Tooling: linters, scanners, and CI gates
ESLint: eslint-plugin-security flags object[variable] access patterns (rule security/detect-object-injection). It's noisy but catches the dynamic key assignment pattern. Add it to your ESLint config and suppress false positives with inline comments rather than blanket disables.
Semgrep: The Semgrep registry has community rules for prototype pollution. You can also write targeted rules for your codebase. Here's one that flags two-level dynamic assignment where the outer key comes from a request object:
# semgrep-rules/prototype-pollution.yaml
rules:
- id: dynamic-two-level-assignment-from-request
languages: [javascript, typescript]
message: >
Dynamic two-level bracket assignment with a request-derived key.
If the outer key is __proto__, this pollutes Object.prototype.
Validate both keys against an allowlist before assignment.
severity: WARNING
patterns:
- pattern: $OBJ[$KEY1][$KEY2] = $VAL
- pattern-either:
- pattern-inside: |
$KEY1 = req.$X
...
- pattern-inside: |
const $KEY1 = req.$X
...
- pattern-inside: |
let $KEY1 = req.$X
...
metadata:
cwe: "CWE-1321"
references:
- https://cwe.mitre.org/data/definitions/1321.html
npm audit and Snyk: Known CVEs in lodash, hoek, merge, and similar libraries show up here. This is the fastest win: npm audit --audit-level=moderate in CI, failing on anything moderate or above, catches the published CVEs immediately. Snyk adds transitive dependency analysis that npm audit sometimes misses.
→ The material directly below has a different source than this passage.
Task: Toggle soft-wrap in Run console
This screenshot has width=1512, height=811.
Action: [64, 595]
V8 flags: For Node.js services where you control the startup command, --disable-proto=delete removes the __proto__ accessor entirely from Object.prototype. This is a hard engine-level mitigation. The tradeoff is that any library relying on __proto__ for legitimate use breaks, which is rare but non-zero. --disable-proto=throw is the stricter variant that throws on access instead of silently deleting the accessor.
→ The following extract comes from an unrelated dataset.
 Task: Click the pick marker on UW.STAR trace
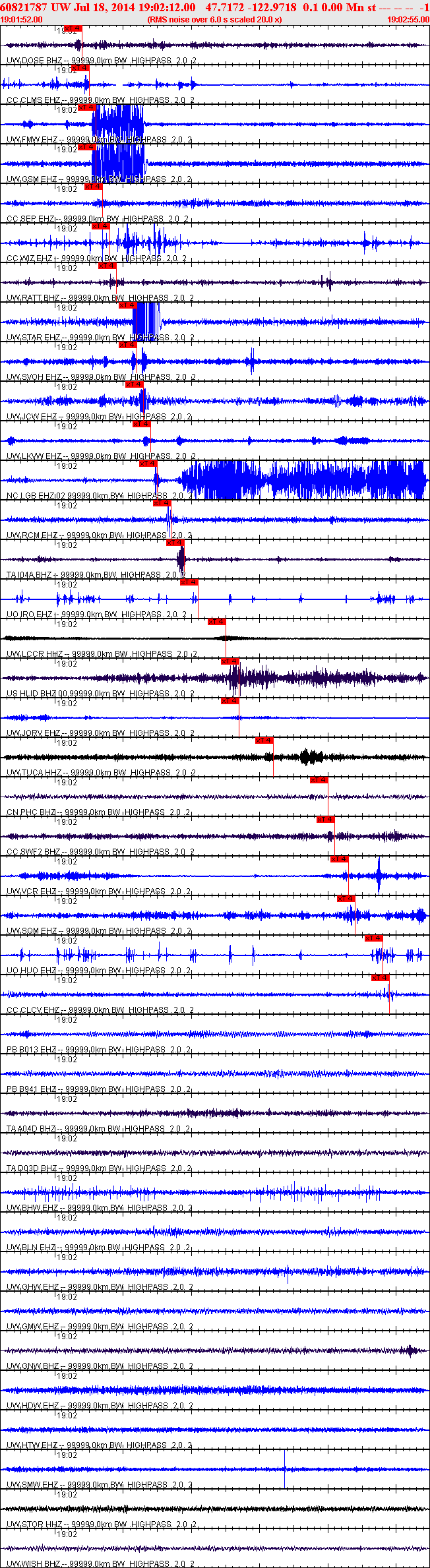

You can explore the detection tooling and CI integration patterns further at Code Review Lab, which has a guided exercise specifically on finding pollution vectors in pull request diffs.
Related risks to check in the same PR
When you find a prototype pollution candidate in a PR, the same untrusted-key-handling weakness usually signals other vulnerability classes nearby. Widen the review scope before approving.
HTTP parameter pollution: When a query parameter appears twice (?role=user&role=admin), parsers handle it differently. Express/qs returns an array; some custom parsers take the last value, others the first. Code written assuming a scalar that gets an array can bypass input validation. The HTTP parameter pollution pattern often co-occurs with prototype pollution because both rely on a parser feeding unexpected key shapes into application logic.
DOM clobbering and XSS: On the client side, if polluted prototype properties reach template rendering (Handlebars, Pug, Nunjucks), you get RCE server-side or XSS client-side. Handlebars versions before 4.7.7 had a known gadget chain. Pug before 3.0.1 had another. The DOM clobbering and advanced XSS patterns share the same root cause: attacker-controlled property names escaping the expected object boundary.
Auth bypass: If your middleware checks if (user.isAdmin) and user is a plain object, a polluted Object.prototype.isAdmin = true satisfies that check for any user object in the process, including {}, which is the default value many auth middlewares fall back to on parse failure. This is the impact chain worth documenting in your security review notes.
Any PR that touches query-string parsing, config merging, or role/permission checks deserves all three of these as parallel review threads, not just a prototype pollution scan in isolation.
If you take one thing from this checklist: add the two-line Object.freeze(Object.prototype) call to your application entry point right now, then schedule a targeted rg "\[.*\]\[.*\]\s*=" pass over the codebase. Freeze converts silent corruption into a detectable error, and the grep surfaces the patterns worth reading carefully. Both take less than ten minutes.